The other fundamental aspect, as a I mentioned, was Section 126. We knew that the powers assigned to provinces by the constitution were meaningless because of the relation between the national and provincial level of government. The overrides and concurrences enabled national government to override on any occasion. The unitary notion of power was therefore not affected, you could give power to somebody else but could take it back or override it. It was not possible to use provinces as the centre of alternative policy formulation national government wants to move in one direction on education, and we go in the other direction
Then there was the issue of the constitutional principles in the Constitutional Assembly. We were aware that there was no point for us whatsoever to negotiate anything if that which we negotiated could have been eliminated by the Constitutional Assembly. We realised that the Constitutional Assembly was an enormous threat as it could decide by a 50% majority (which is currently occurring). In the end the Constitutional Assembly was decided by a two thirds majority but against the fact that they could have decided by a 50% majority. So the Tony Leons or National Partys of this world would be forced to fall into line because if they did not the ANC could go at it alone. The constitutional principles were so flawed that the Constitutional Assembly could basically have drafted anything it wanted to. The result is that it so bad that it makes the interim constitution look like a dream.

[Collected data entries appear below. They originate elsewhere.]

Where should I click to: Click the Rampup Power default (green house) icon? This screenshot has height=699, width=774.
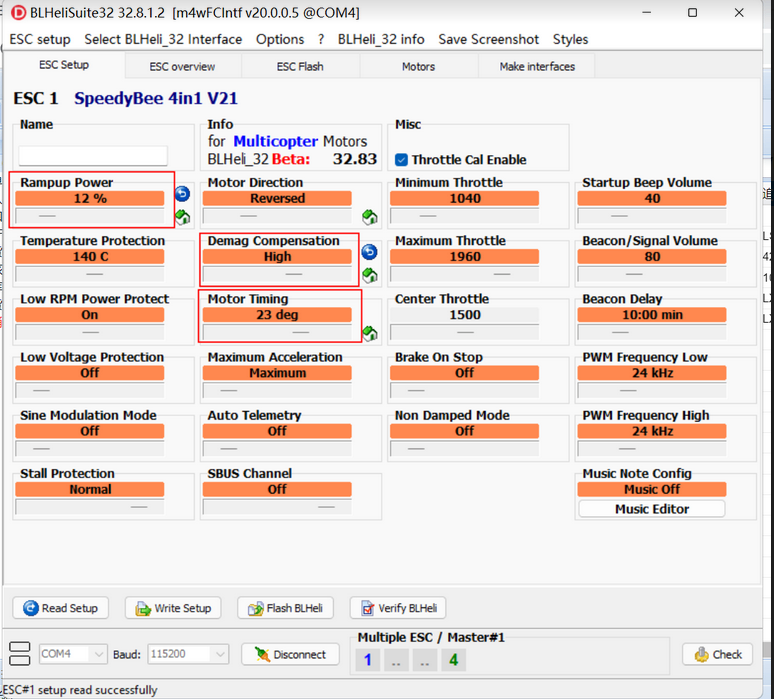pos(182,216)
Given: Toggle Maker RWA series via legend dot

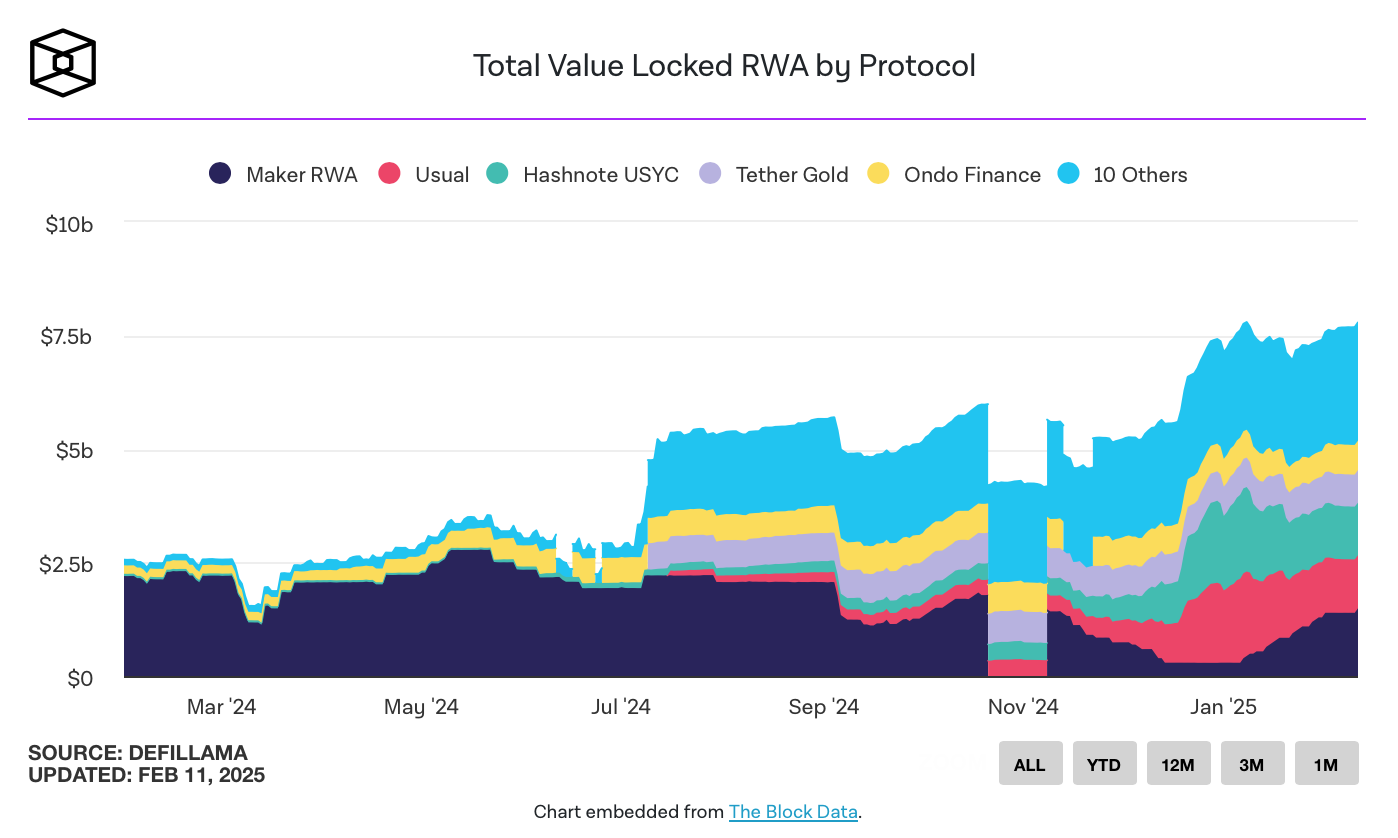Looking at the screenshot, I should point(221,174).
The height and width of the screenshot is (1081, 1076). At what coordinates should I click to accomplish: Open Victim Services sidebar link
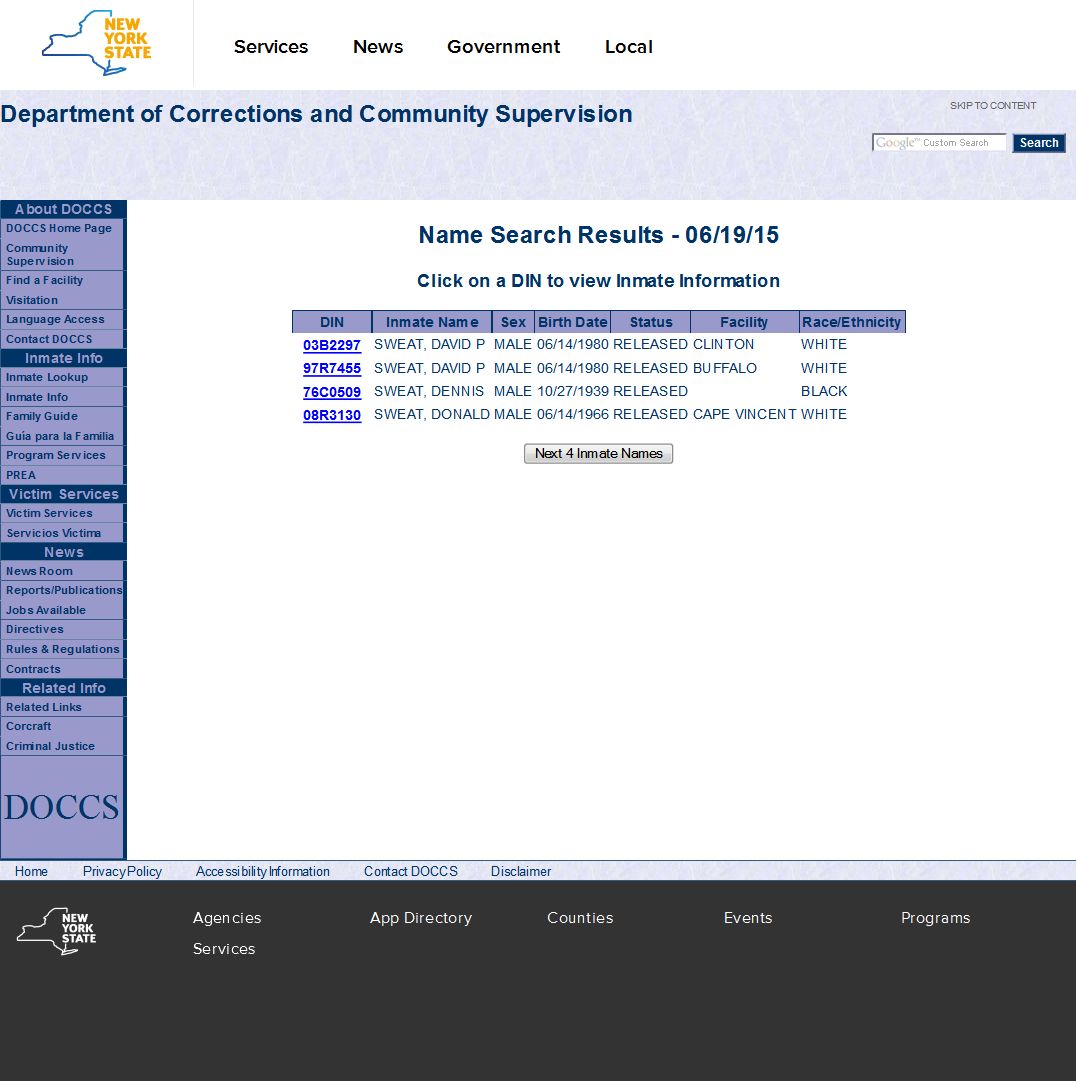point(49,514)
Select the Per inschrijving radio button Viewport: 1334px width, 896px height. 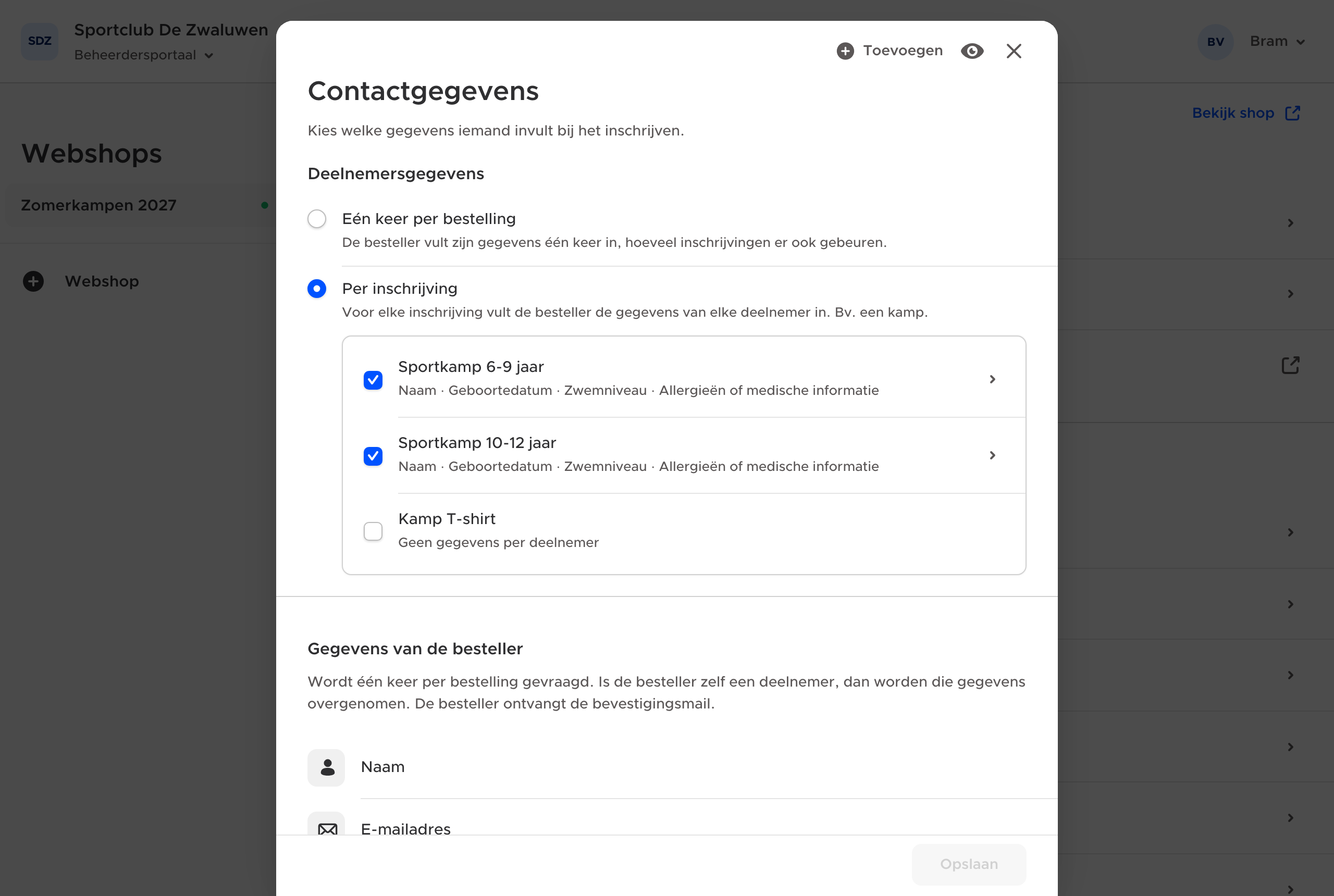pos(317,289)
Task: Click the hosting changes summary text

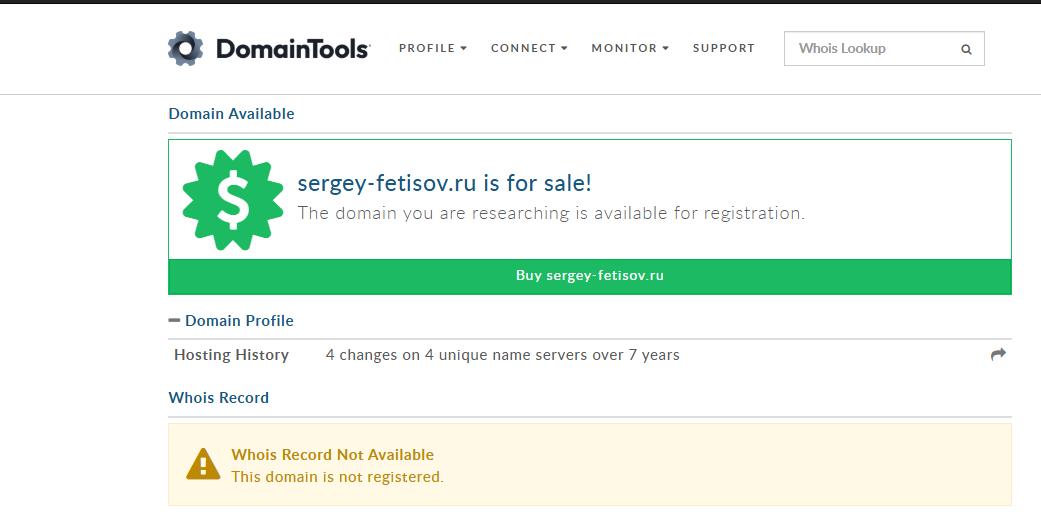Action: tap(503, 355)
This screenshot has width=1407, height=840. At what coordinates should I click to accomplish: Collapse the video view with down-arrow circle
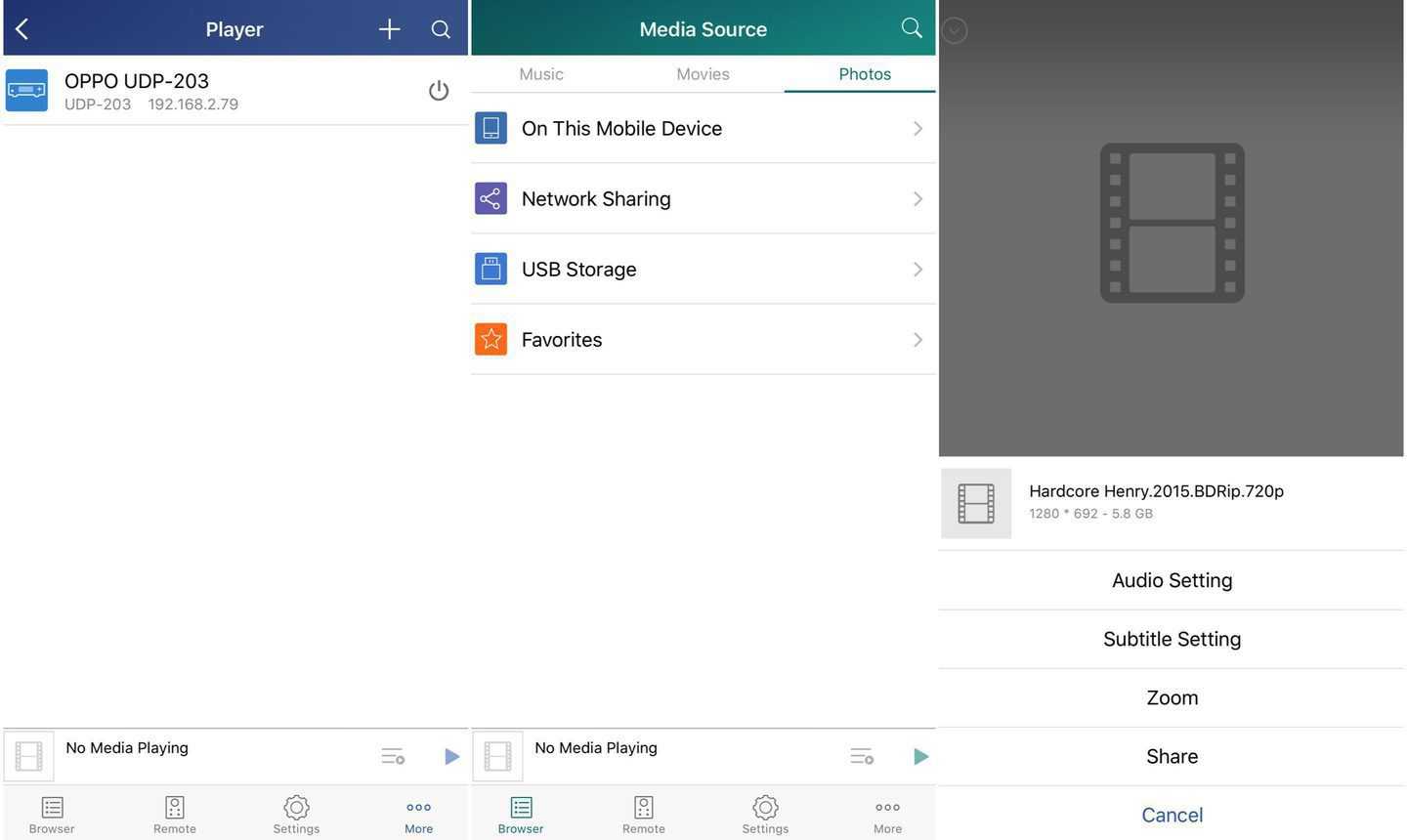(x=955, y=31)
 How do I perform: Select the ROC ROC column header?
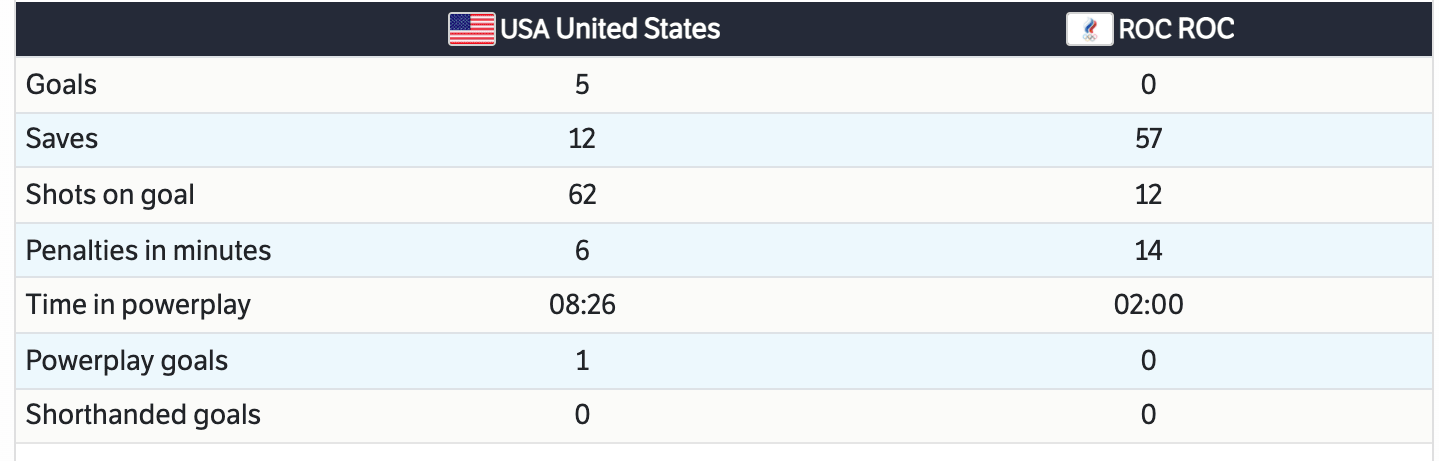(x=1176, y=29)
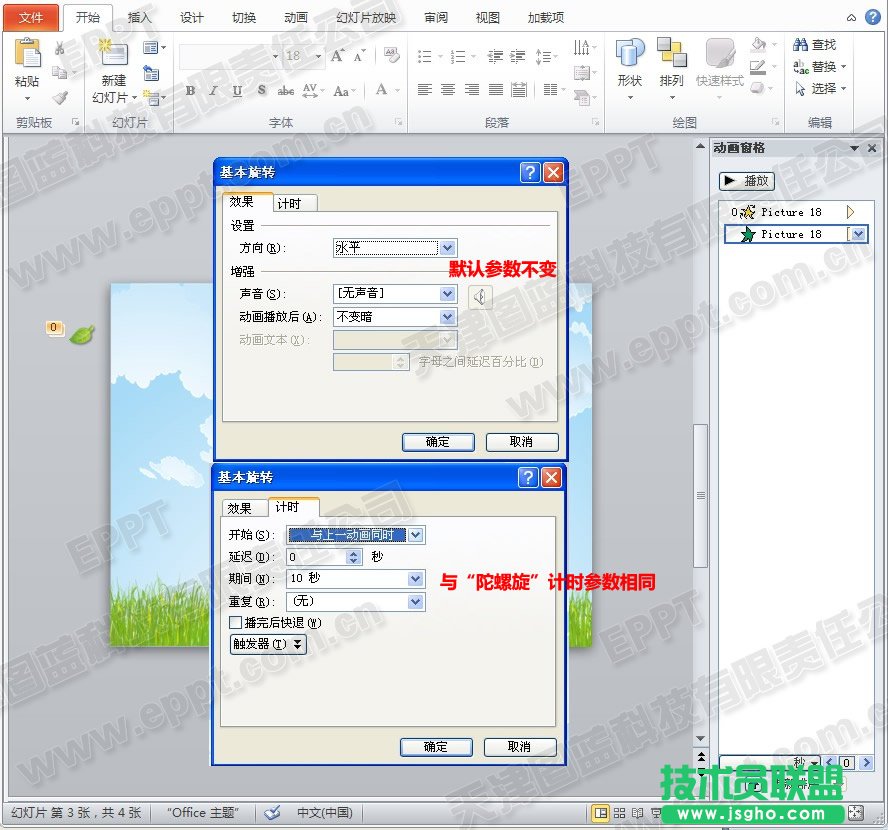Toggle italic formatting in the ribbon

(x=213, y=91)
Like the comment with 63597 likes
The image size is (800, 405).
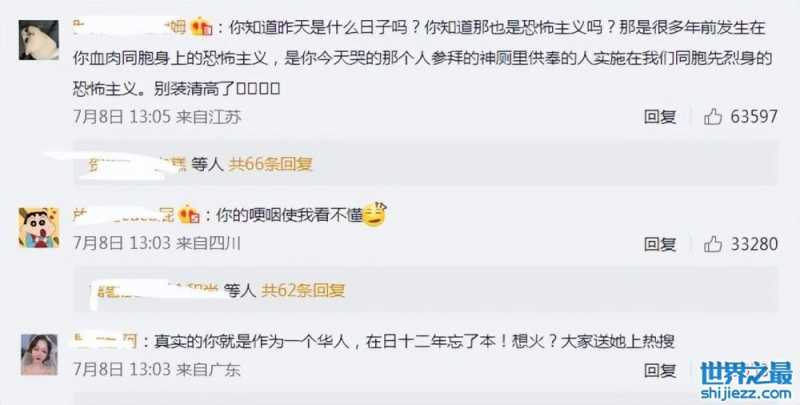713,117
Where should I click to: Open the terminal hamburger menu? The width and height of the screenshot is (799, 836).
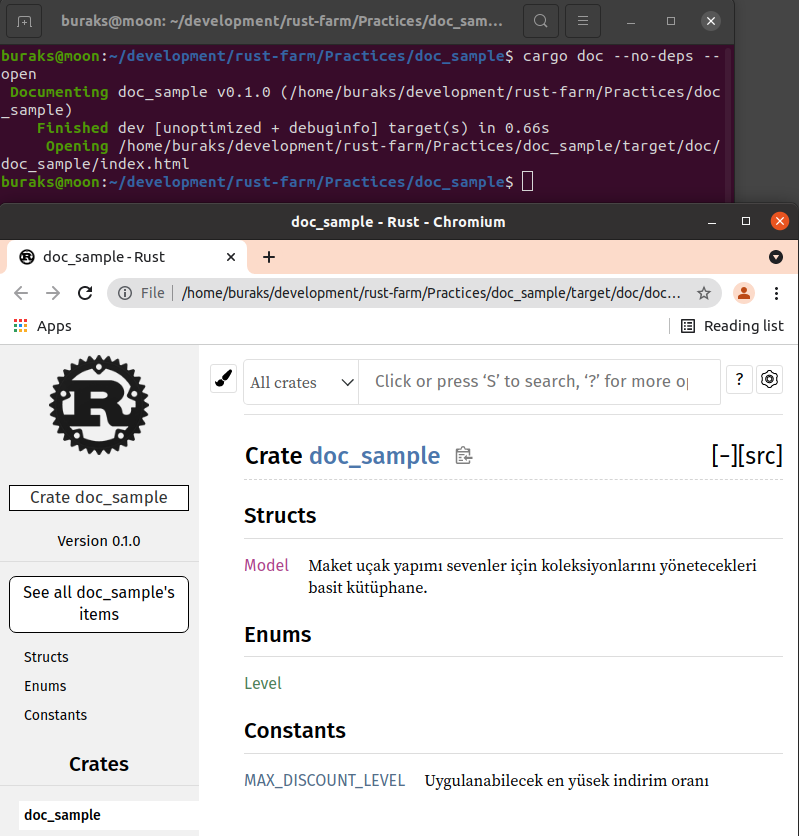tap(584, 21)
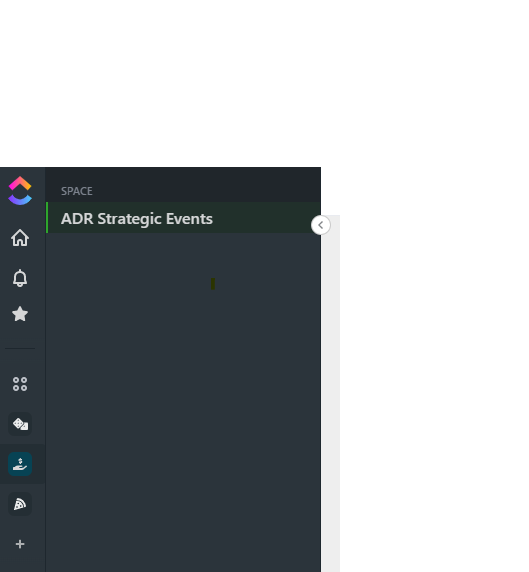Click the SPACE section header
Viewport: 529px width, 572px height.
(x=77, y=191)
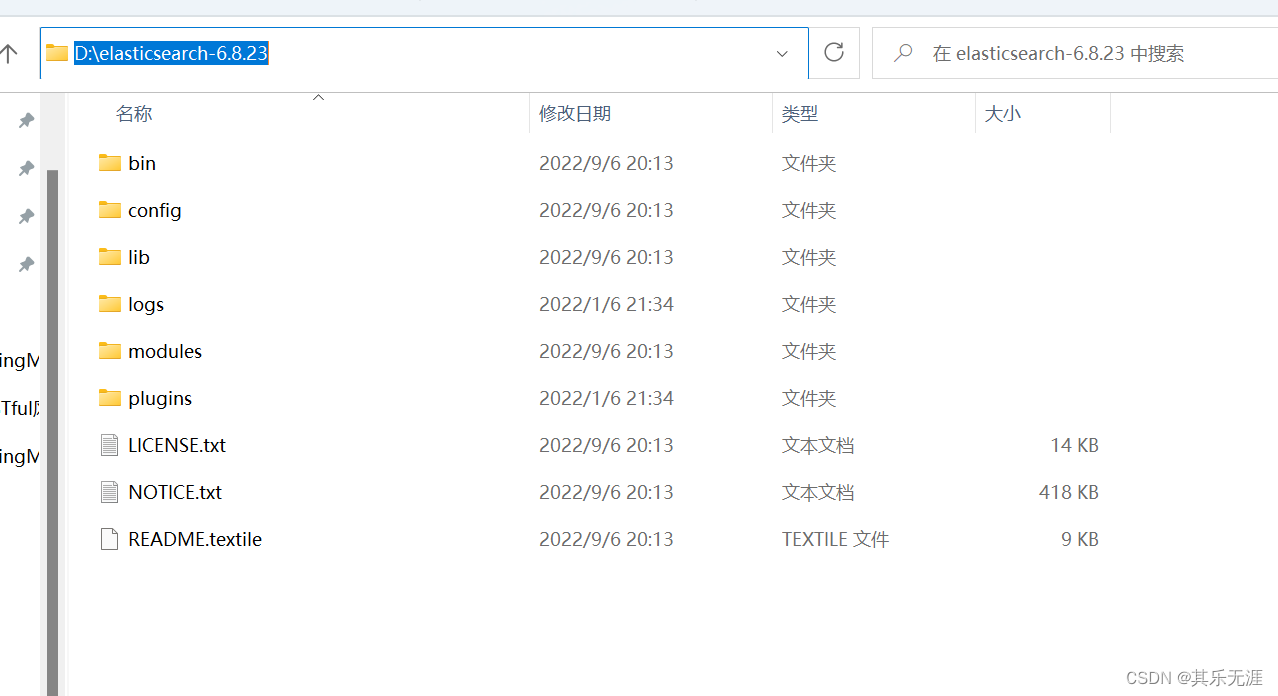The width and height of the screenshot is (1278, 696).
Task: Unpin the second pinned sidebar item
Action: [x=25, y=168]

We were trying to close these three aspects Sections 160 and 126; the constitutional principles and the Kingdom of KwaZulu. We received one set of proposals, a written document from the ANC on January 27, 1994 which really did not help and was not acceptable. By this point the politics of the Zulu nation were totally out of sync. The King's demands for independence became stronger and stronger and on February 4, 1994 he meets again. There were four fundamental meetings, one of which was in Durban at which the King very powerfully and with very strong nationalist and historical rhetoric demanded the restoration of the independence of the Zulu nation within the parameters of KwaZulu-Natal as an independent state.
His final speech was on March 18, 1994 which was the last time (to this day) that the King spoke to his father's people. He closed that speech by saying, Here we declare the independence of our kingdom, he was one step removed from a formal declaration of independence, and our commitment to the restoration of the kingdom. Ten days later, the Zulus marched in Gauteng on 28 March to be massacred in front of Shell House. Now because of this type of politics negotiations became more difficult, agreement could not be reached, the package from the ANC was not sufficient. We met day after day and tried everything to reach agreement. Roelf Meyer even started to bring drinks at 3pm in the afternoon so that by 10pm we were all so drunk that we would continue until 2am in the morning but still it would not work. And I can tell you some of those ANC guys are very pleasant people when they get drunk.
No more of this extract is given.